Entrevista - Lethal Fear: Transparência e Sinceridade

Entrevista por: Renato Sanson


Contudo o Metal nacional persiste em sobreviver, e falo isso tamanha as dificuldades encontradas. Pois lançar um disco no Brasil não é nada fácil, sem contar as adversidades de formação, produtores picaretas e o amadorismo de muitos "profissionais" do meio metálico.

Mas o Lethal Fear passou por todas essas provações, e num papo muito sincero e realista, o baterista Cássio Pacetta nos fala da dura realidade de se ter uma banda no Brasil, e de como passaram por esses problemas.

Confira agora mesmo: 

Heavy And Hell: “Y2black?” estava pronto desde 2008, porém só foi lançado agora. Qual o motivo de tanta demora?

Cássio: Não foi um motivo isolado, mas uma série de fatores. O principal foram as trocas de integrantes que acabaram causando mudanças na arte (que estava 90% pronta). Fora isso, perdemos o nosso apoio financeiro e acabamos ficando com diversas contas pra pagar. Antigos integrantes saíram e as contas estavam pendentes. Não achávamos justo cobrar dos novos por contas que eles não haviam assumido. Também levamos um cano de um famosíssimo ilustrador brasileiro (pagamos por um serviço e não recebemos nem o trabalho e nem o reembolso) e por aí vai. Praticamente enfrentamos todos os tipos de contratempos que você possa imaginar.

HAH: Algo que chama muito atenção em “Y2black?” é parte gráfica do trabalho, que parece muito com um mangá, poderia nos contar mais a respeito?

Cássio: A concepção gráfica foi uma parceria do Rodrigo (vocalista) com o Mario Cau (ilustrador). O disco em si não é conceitual. As músicas não possuem relação entre elas, mas o encarte foi pensado de forma conceitual. É por essa razão que não existem as letras completas no encarte. O Rodrigo teve a ideia de encontrar trechos que tornassem possível amarrar as ilustrações do encarte, e desta forma tentar contar uma história. E há a fusão dos estilos ocidental e oriental na temática justamente por conta do personagem central (um samurai que carrega a maldição da imortalidade) e a banda, que vive uma espécie de liga de anti-heróis que está investigando esse personagem.

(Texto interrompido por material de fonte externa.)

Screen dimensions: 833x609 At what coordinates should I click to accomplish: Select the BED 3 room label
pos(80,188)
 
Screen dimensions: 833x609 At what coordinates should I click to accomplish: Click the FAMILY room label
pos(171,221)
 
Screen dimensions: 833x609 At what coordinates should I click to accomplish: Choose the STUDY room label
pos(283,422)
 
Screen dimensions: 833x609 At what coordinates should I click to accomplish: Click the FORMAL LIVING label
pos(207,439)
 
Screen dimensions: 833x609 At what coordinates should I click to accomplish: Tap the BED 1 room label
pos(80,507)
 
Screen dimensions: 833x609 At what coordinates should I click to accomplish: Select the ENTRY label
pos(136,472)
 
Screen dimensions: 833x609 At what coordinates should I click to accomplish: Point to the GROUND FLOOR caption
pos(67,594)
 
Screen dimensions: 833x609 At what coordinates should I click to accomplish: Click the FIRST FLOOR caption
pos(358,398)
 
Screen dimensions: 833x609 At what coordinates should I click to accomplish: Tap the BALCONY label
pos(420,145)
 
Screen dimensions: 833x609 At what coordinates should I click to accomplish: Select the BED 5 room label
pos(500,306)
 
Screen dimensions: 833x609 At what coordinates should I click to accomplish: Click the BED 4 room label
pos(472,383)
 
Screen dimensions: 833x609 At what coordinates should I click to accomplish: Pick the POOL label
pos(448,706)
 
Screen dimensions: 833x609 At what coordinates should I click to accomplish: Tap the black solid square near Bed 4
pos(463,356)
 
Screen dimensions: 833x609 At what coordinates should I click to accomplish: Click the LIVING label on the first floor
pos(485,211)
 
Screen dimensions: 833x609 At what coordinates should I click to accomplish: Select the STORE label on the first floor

HAH: Vocês estão na ativa desde 1998, onde era uma época em que o Metal Tradicional pouco se destacava e muitas bandas covers surgiam. Como foi para vocês esse período e o que a manteve a banda viva?

Cássio: Sempre pensamos em fazer algo de que gostássemos, levando em conta nossas influências, e nosso som foi amadurecendo com o tempo. Contudo, apesar de mantermos uma certa direção, nossas composições nunca tiveram por base a cena, mercado etc, mesmo porque no Brasil esse meio é problemático. 

Aqui rola um verdadeiro culto às bandas internacionais e também aos covers dessas bandas. Por outro lado, há um grande desprezo em relação às bandas autorais brasileiras, pois o público em geral não as valoriza. A maioria aceita pagar uma fortuna para assistir a shows gringos – ou, claro, dá aquela falsificada básica na carteira de estudante e depois fica vomitando frases feitas contra a corrupção. 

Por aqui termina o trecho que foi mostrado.